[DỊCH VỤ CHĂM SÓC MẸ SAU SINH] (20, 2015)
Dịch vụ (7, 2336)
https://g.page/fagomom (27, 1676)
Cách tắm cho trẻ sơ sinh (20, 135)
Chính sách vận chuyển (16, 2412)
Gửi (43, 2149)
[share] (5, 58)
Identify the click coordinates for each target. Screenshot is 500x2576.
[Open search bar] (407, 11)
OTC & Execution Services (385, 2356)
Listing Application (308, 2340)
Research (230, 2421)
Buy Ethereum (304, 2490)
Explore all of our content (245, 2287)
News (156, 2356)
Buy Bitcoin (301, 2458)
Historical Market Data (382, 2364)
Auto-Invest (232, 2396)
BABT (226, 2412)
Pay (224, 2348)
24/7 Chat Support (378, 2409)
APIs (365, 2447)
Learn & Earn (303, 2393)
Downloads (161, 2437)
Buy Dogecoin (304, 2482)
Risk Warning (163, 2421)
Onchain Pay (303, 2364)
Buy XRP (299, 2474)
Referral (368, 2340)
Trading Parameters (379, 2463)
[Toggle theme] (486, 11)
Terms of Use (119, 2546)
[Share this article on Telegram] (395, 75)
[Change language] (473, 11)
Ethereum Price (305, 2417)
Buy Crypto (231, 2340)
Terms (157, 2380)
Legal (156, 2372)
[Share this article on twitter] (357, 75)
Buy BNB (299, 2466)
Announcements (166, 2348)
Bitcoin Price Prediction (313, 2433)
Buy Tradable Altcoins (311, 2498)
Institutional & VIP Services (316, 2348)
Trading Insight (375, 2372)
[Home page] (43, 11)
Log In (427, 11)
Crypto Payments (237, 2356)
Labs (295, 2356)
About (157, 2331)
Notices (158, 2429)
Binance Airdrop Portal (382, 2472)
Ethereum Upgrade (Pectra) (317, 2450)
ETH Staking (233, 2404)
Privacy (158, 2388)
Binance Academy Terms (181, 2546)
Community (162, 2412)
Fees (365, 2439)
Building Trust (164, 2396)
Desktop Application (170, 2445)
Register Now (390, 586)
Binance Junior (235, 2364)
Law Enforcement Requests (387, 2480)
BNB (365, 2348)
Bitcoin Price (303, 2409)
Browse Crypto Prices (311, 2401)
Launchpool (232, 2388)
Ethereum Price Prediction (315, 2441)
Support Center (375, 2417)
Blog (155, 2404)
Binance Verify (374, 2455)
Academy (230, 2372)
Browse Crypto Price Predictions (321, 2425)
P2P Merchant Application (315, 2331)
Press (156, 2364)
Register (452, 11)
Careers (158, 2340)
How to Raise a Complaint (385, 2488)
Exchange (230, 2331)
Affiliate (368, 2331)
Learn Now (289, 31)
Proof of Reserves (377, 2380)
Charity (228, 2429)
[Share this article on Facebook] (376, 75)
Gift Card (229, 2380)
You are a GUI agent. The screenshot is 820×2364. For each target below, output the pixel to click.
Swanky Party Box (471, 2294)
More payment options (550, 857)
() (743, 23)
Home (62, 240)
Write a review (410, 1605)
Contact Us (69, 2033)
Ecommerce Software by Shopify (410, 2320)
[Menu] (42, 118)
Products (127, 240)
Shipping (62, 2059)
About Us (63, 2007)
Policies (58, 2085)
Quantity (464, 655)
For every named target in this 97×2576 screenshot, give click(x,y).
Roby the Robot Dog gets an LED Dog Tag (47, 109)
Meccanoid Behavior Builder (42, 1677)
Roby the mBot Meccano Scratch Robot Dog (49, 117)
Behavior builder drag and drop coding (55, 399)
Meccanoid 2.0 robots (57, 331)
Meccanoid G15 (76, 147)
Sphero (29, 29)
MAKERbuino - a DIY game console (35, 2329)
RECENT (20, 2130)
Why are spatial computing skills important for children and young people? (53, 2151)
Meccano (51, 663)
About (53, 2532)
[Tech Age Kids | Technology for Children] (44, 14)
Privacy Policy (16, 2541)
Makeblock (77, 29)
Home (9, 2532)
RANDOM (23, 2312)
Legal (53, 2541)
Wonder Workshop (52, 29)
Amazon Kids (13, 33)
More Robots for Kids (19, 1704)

> _PROBLEM REQUIREMENTS_
Repeat each entry exactly, so that nothing in the listing is lost.

> _SOLUTION_
[DỊCH VỤ CHĂM SÓC MẸ SAU SINH] (20, 2015)
Dịch vụ (7, 2336)
https://g.page/fagomom (27, 1676)
Cách tắm cho trẻ sơ sinh (20, 135)
Chính sách vận chuyển (16, 2412)
Gửi (43, 2149)
[share] (5, 58)
Identify the click coordinates for each target. Screenshot is 500x2576.
[Open search bar] (407, 11)
OTC & Execution Services (385, 2356)
Listing Application (308, 2340)
Research (230, 2421)
Buy Ethereum (304, 2490)
Explore all of our content (245, 2287)
News (156, 2356)
Buy Bitcoin (301, 2458)
Historical Market Data (382, 2364)
Auto-Invest (232, 2396)
BABT (226, 2412)
Pay (224, 2348)
24/7 Chat Support (378, 2409)
APIs (365, 2447)
Learn & Earn (303, 2393)
Downloads (161, 2437)
Buy Dogecoin (304, 2482)
Risk Warning (163, 2421)
Onchain Pay (303, 2364)
Buy XRP (299, 2474)
Referral (368, 2340)
Trading Parameters (379, 2463)
[Toggle theme] (486, 11)
Terms of Use (119, 2546)
[Share this article on Telegram] (395, 75)
[Change language] (473, 11)
Ethereum Price (305, 2417)
Buy Crypto (231, 2340)
Terms (157, 2380)
Legal (156, 2372)
[Share this article on twitter] (357, 75)
Buy BNB (299, 2466)
Announcements (166, 2348)
Bitcoin Price Prediction (313, 2433)
Buy Tradable Altcoins (311, 2498)
Institutional & VIP Services (316, 2348)
Trading Insight (375, 2372)
[Home page] (43, 11)
Log In (427, 11)
Crypto Payments (237, 2356)
Labs (295, 2356)
About (157, 2331)
Notices (158, 2429)
Binance Airdrop Portal (382, 2472)
Ethereum Upgrade (Pectra) (317, 2450)
ETH Staking (233, 2404)
Privacy (158, 2388)
Binance Academy Terms (181, 2546)
Community (162, 2412)
Fees (365, 2439)
Building Trust (164, 2396)
Desktop Application (170, 2445)
Register Now (390, 586)
Binance Junior (235, 2364)
Law Enforcement Requests (387, 2480)
BNB (365, 2348)
Bitcoin Price (303, 2409)
Browse Crypto Prices (311, 2401)
Launchpool (232, 2388)
Ethereum Price Prediction (315, 2441)
Support Center (375, 2417)
Blog (155, 2404)
Binance Verify (374, 2455)
Academy (230, 2372)
Browse Crypto Price Predictions (321, 2425)
P2P Merchant Application (315, 2331)
Press (156, 2364)
Register (452, 11)
Careers (158, 2340)
How to Raise a Complaint (385, 2488)
Exchange (230, 2331)
Affiliate (368, 2331)
Learn Now (289, 31)
Proof of Reserves (377, 2380)
Charity (228, 2429)
[Share this article on Facebook] (376, 75)
Gift Card (229, 2380)
You are a GUI agent. The screenshot is 820×2364. For each target below, output the pixel to click.
Swanky Party Box (471, 2294)
More payment options (550, 857)
() (743, 23)
Home (62, 240)
Write a review (410, 1605)
Contact Us (69, 2033)
Ecommerce Software by Shopify (410, 2320)
[Menu] (42, 118)
Products (127, 240)
Shipping (62, 2059)
About Us (63, 2007)
Policies (58, 2085)
Quantity (464, 655)
For every named target in this 97×2576 screenshot, give click(x,y).
Roby the Robot Dog gets an LED Dog Tag (47, 109)
Meccanoid Behavior Builder (42, 1677)
Roby the mBot Meccano Scratch Robot Dog (49, 117)
Behavior builder drag and drop coding (55, 399)
Meccanoid 2.0 robots (57, 331)
Meccanoid G15 (76, 147)
Sphero (29, 29)
MAKERbuino - a DIY game console (35, 2329)
RECENT (20, 2130)
Why are spatial computing skills important for children and young people? (53, 2151)
Meccano (51, 663)
About (53, 2532)
[Tech Age Kids | Technology for Children] (44, 14)
Privacy Policy (16, 2541)
Makeblock (77, 29)
Home (9, 2532)
RANDOM (23, 2312)
Legal (53, 2541)
Wonder Workshop (52, 29)
Amazon Kids (13, 33)
More Robots for Kids (19, 1704)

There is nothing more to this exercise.